Otros sitios lucen, en el centro de la ciudad, una relación más reciente, forjada a partir de la carrera presidencial. Entre ellos, destaca el paseo junto al río (allí se proclamó la victoria y allí se le vio comiendo recientemente en un restaurante de pescado), el distinguido hotel Dupont, donde dio varios discursos (aunque su directora comercial, Nora Baughan, se apresura a aclarar que “el Dupont ha alojado a otros presidentes y carece de ideología”) o la sala de conciertos The Queen. Enmudecida por la pandemia, sirvió en 2020 de cuartel general de la campaña que devolvió a los demócratas el poder.

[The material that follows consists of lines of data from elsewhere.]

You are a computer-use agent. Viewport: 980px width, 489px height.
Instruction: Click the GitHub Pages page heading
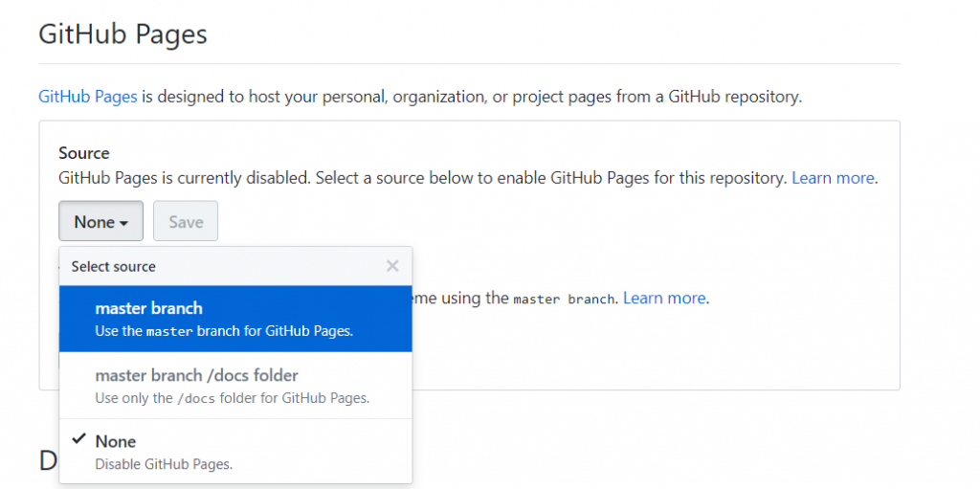coord(123,35)
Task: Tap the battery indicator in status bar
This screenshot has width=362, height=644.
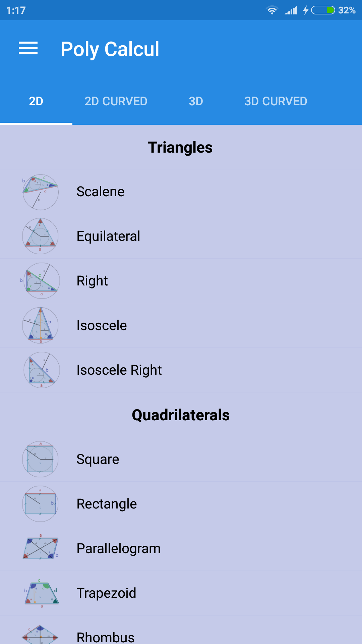Action: click(323, 10)
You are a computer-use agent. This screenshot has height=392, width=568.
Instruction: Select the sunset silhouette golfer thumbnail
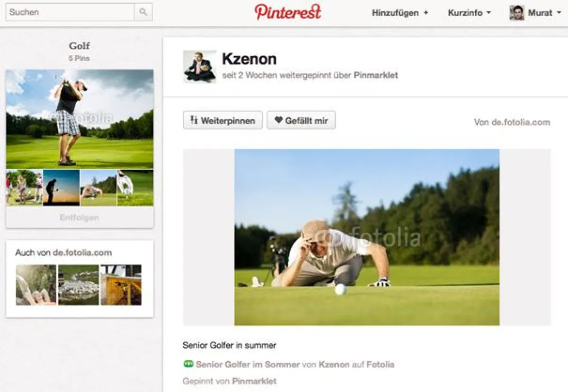click(x=61, y=188)
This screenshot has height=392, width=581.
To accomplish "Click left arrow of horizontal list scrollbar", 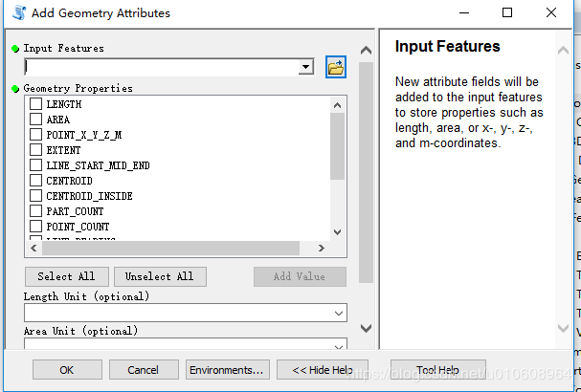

En el espacio en penumbra, vacío a primera hora de la mañana del miércoles, Alison Wier, directora de ventas, achacó los fracasos de Biden en su primer año al “enorme desaguisado que heredó”, así como al fuego amigo de los senadores demócratas Kyrsten Sinema y Joe Manchin.
Después, la mexicana Elba Yerena, cuyo marido optó por Trump, explicaría que los latinos apoyaron mayoritariamente a Biden en Delaware, pero que ahora no sabe qué pensar. “Promete y promete, pero no cumple”, lamentó. El chófer venezolano Jean Carlos Peña fue más lejos en su reprobación del presidente, sobre todo por “su mal manejo de la inflación, que nos afecta a todos en donde más duele, el bolsillo”. Ambos pudieron comprobar esa misma tarde que, en la segunda conferencia de prensa celebrada por Biden desde que tomó las riendas del país, no hubo rastro, tras dos horas de preguntas, del tema de la inmigración, que tanto contó en campaña.
Otro al que la realidad también acabó dándole la razón el miércoles fue Ricky Mouse Smith, que se precia de haber tratado al político “desde principios de los años sesenta”, cuando ambos eran “unos críos” (ahora no mantienen contacto). Presidente de la división de Delaware de la NAACP (Asociación Nacional para el Progreso de las Personas de Color), Smith considera que Biden “ha decepcionado a los electores negros, sobre todo con el tema del derecho al voto, que es uno de los grandes peligros para nuestra democracia”. “Tiene a los republicanos enfrente y en su propio partido se encuentra en una dificilísima posición entre los acólitos de Bernie Sanders y los miembros más moderados”. Por la noche, la Ley de Libertad de Voto y la Ley John Lewis de Derechos Electorales volvieron a encallar de nuevo en el rompeolas del Capitolio. Un año después, allí se una tormenta de inmovilidad perfecta capaz incluso de congelar la sonrisa inoxidable del vecino Biden.